Bilimsel, sanatsal ve katılımın eksikliği konusunda Üniversite öğrenci konseyleri aracılığıyla üniversite Rektörlüklerine etki etmek ve Ulusal Öğrenci Konseyi ile yapılacak görüşmelerle yıl için ortak hareket planı çıkarmak.

Öğrenci Konseyinin yapısının sahaya aktarımı

‘’Bir Kampüs Çiz’’ etkinliği (gençlerin kampüslerini hayal edecekleri bir atölye)

YÖK’e yürüyüş, toplanan imzaların teslimi, taleplerimizi dile getiriş.
YÖK ve Bakanlıklar düzeyinde özgür ve demokratik üniversite talebimizi dile getirmek, karar verici bu kurumlarla sürekli iletişimde olarak bu süreci birlikte şekillendirmek Toplum Gönüllüleri Vakfının sosyal partner olma sürecini destekleyecektir.

Not:Ulusal Öğrenci Konseyi ulusal toplantısını yılda 2 kez yapar.

Temanın sürdürülebilir etkileri nelerdir?
- Gençlerin örgütlenmelerinin önündeki engellerin kaldırılması sağlanacak.
- Gençler üniversitelerinde karar alma mekanizmalarına dahil olup etkin söz söyleme hakkı elde edebilecek.
- Öğrenim hayatlarından sonra toplumsal sorunlara duyarlı sosyalleşebilen bireyler olabileceklerdir.
- Gençlerin hayatlarına dokunan platformlarda daha demokratik ve özgür paylaşımların yapılabileceği bir alan yaratılabilecektir.
- Birlikte çalışmak, farklılıklara saygı ilkesini destekleyecek bir süreci doğuracaktır. Örgütlenme modelinde cinsiyet eşitliğini ön plana çıkaran Toplum Gönüllüsü gençlerin daha fazla yaygın çalışma alanı bulması, toplumda sorun olarak görülen, anadil hakkı, mezhep ayrımı, ırk ayrımı, toplumsal cinsiyet, LGBTT bireylerin dışlanmaları, heteroseksist yaklaşımlara maruz kalmaları ve nefret cinayetlerine uğramalarına engel oluşturacaktır. (İstanbul Gençliği –STK Üyeliği bir Fark Yaratıyor mu? Gençlik Çalışmaları Birimi Araştırma Raporu No 1 - Şubat 2006)

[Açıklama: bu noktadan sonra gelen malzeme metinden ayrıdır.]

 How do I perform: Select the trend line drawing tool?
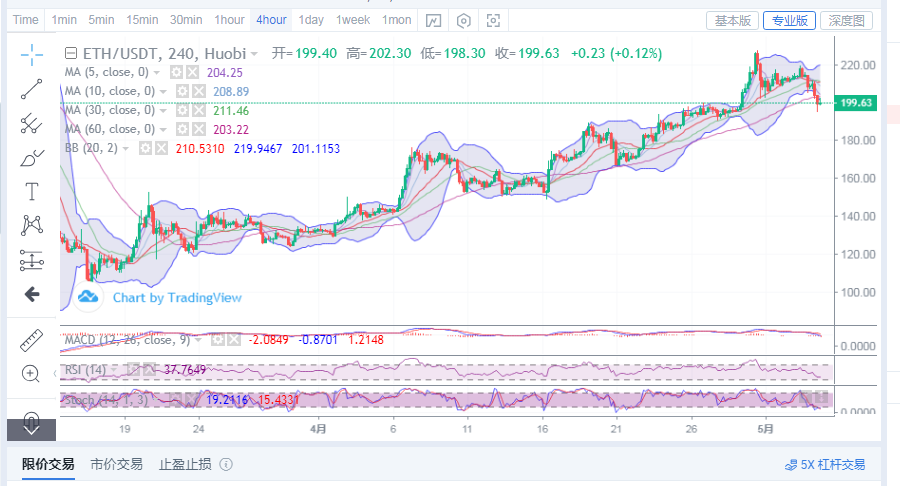[x=31, y=89]
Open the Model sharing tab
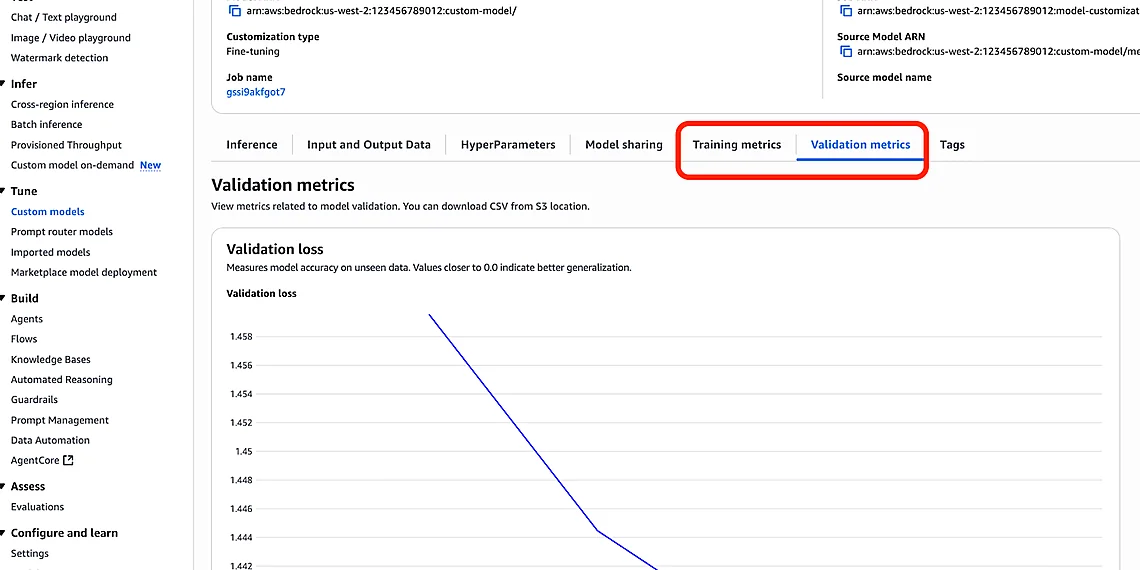Viewport: 1140px width, 570px height. pyautogui.click(x=623, y=145)
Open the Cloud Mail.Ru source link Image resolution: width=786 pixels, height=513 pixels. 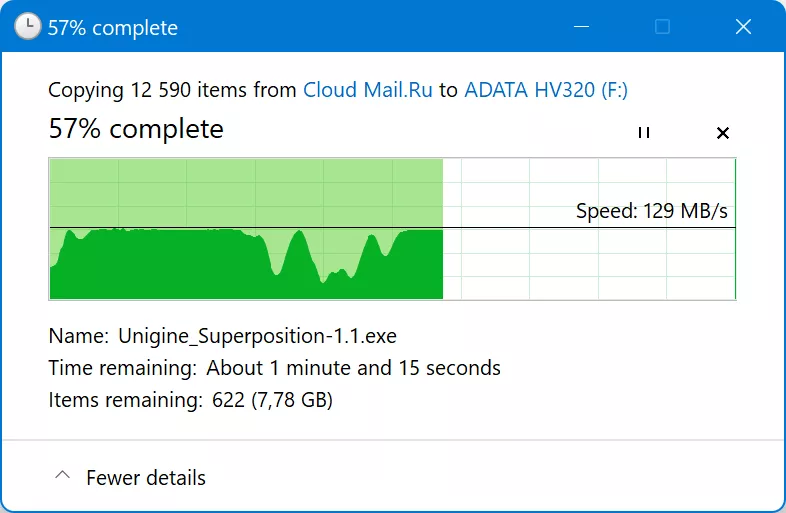click(367, 90)
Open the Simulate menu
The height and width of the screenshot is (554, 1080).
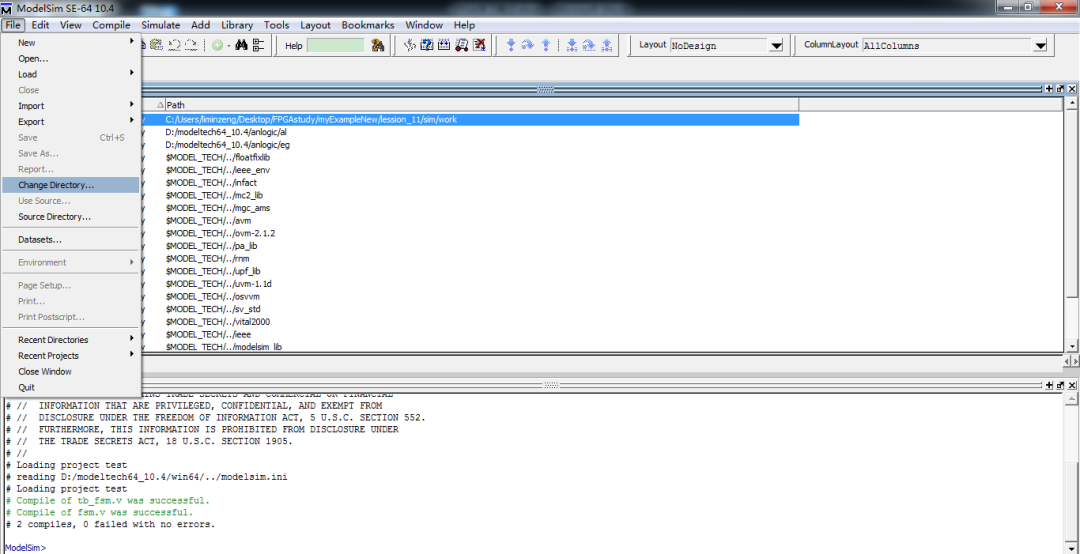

Bu temayı uygulamak için kaynak geliştirilebilir mi? Geliştirilebilirse nerelerden?

Toplum Gönüllüleri Vakfı gönüllüleri olarak yerel katılımı desteklemek ve yerel kaynakları aktif hale getirmek alışkanlık haline getirdiğimiz bir uygulama,bu alanda kaynak yaratabiliriz.
Özgür ve demokratik üniversiteler yaratmak gibi bir talep ve bu doğrultuda yapacağımız projeler katılımı vurgulayan UNDP ve AB tarafından desteklenebilir.
Bu temanın uygulanması sürecinde iletişim halinde olacağımız YÖK (Yüksek Öğretim Kurumu),GSGM ve diğer kamu kurumları çalışmalarımızı destekleyebilirler.